WHAT THE EXERCISE ASKS:
Copy out each line of the data below in which the string "filter" appears.

MATERIAL FOR THIS EXERCISE:
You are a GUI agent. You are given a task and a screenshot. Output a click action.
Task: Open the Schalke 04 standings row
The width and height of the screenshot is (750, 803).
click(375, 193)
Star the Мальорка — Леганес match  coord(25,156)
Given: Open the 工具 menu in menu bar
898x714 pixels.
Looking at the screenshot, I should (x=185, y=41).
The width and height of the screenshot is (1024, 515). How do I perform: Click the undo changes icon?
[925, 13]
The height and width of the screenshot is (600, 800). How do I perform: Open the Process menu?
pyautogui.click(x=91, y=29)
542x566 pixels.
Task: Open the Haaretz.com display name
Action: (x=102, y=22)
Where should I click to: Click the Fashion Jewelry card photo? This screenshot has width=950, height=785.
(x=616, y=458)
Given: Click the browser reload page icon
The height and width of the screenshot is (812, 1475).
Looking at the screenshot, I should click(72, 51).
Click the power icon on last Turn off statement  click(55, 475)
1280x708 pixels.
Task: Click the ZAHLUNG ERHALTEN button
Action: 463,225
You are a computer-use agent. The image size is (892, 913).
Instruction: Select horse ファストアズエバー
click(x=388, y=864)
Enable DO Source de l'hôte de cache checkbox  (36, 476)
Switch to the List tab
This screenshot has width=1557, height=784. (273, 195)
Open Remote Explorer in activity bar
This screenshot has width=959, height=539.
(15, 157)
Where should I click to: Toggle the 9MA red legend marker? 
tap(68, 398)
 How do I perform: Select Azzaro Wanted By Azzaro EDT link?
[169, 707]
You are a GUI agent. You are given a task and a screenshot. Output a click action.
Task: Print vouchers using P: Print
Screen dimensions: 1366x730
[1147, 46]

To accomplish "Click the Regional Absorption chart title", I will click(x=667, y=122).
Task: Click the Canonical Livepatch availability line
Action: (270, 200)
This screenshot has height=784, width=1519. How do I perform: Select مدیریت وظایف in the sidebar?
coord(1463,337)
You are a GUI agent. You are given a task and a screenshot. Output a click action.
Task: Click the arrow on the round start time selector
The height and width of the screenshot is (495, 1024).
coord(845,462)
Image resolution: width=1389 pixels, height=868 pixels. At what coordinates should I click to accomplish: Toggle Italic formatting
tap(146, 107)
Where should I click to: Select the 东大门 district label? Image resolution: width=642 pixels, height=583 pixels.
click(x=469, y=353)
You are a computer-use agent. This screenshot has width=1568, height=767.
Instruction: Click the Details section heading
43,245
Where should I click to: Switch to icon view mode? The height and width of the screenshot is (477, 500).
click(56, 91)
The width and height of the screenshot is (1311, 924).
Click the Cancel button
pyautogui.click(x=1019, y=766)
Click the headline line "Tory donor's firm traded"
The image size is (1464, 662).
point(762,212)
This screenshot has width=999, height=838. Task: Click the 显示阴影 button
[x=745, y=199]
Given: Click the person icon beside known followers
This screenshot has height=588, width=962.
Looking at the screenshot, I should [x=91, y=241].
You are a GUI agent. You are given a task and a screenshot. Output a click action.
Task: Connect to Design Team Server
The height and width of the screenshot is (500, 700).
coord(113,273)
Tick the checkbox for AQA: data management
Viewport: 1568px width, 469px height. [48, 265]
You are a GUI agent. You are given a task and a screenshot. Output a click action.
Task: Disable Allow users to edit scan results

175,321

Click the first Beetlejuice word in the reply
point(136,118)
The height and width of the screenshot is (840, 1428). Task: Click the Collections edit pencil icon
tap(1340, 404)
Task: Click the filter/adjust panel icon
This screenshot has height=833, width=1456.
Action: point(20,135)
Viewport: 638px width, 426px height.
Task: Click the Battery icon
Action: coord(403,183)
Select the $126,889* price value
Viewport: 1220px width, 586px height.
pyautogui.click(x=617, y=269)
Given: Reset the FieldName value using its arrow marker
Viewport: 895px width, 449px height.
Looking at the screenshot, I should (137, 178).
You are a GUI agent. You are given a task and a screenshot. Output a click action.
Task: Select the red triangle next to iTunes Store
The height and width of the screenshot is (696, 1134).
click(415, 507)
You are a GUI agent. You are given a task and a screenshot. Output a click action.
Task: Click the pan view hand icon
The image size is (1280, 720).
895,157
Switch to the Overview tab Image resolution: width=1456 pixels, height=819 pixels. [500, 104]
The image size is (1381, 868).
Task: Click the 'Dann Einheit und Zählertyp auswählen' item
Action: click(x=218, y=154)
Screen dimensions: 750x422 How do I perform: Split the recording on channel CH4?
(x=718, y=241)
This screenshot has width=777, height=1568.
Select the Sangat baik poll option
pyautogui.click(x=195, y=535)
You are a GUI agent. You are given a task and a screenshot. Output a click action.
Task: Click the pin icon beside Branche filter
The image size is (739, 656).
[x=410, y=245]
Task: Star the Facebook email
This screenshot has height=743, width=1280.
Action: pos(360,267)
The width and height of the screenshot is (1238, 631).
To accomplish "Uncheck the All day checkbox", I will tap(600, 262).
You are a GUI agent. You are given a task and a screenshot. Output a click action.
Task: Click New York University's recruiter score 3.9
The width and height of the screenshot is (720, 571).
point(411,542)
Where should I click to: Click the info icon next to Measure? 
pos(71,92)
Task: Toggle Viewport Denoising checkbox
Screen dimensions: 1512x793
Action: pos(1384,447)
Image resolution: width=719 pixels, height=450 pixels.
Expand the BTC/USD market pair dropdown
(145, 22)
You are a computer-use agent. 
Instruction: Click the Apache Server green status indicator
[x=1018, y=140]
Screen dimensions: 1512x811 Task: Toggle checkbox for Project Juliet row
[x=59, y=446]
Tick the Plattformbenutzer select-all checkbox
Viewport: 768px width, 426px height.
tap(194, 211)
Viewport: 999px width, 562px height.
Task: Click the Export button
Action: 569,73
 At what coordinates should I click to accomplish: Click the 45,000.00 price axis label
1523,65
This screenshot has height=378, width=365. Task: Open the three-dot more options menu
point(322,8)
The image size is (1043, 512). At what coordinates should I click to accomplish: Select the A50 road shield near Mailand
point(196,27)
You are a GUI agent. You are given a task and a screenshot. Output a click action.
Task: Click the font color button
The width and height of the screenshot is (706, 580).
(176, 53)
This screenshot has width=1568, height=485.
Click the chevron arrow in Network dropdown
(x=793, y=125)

WRITTEN SOLUTION:
Task: Click the filter/adjust panel icon
Task: Click the pin icon beside Branche filter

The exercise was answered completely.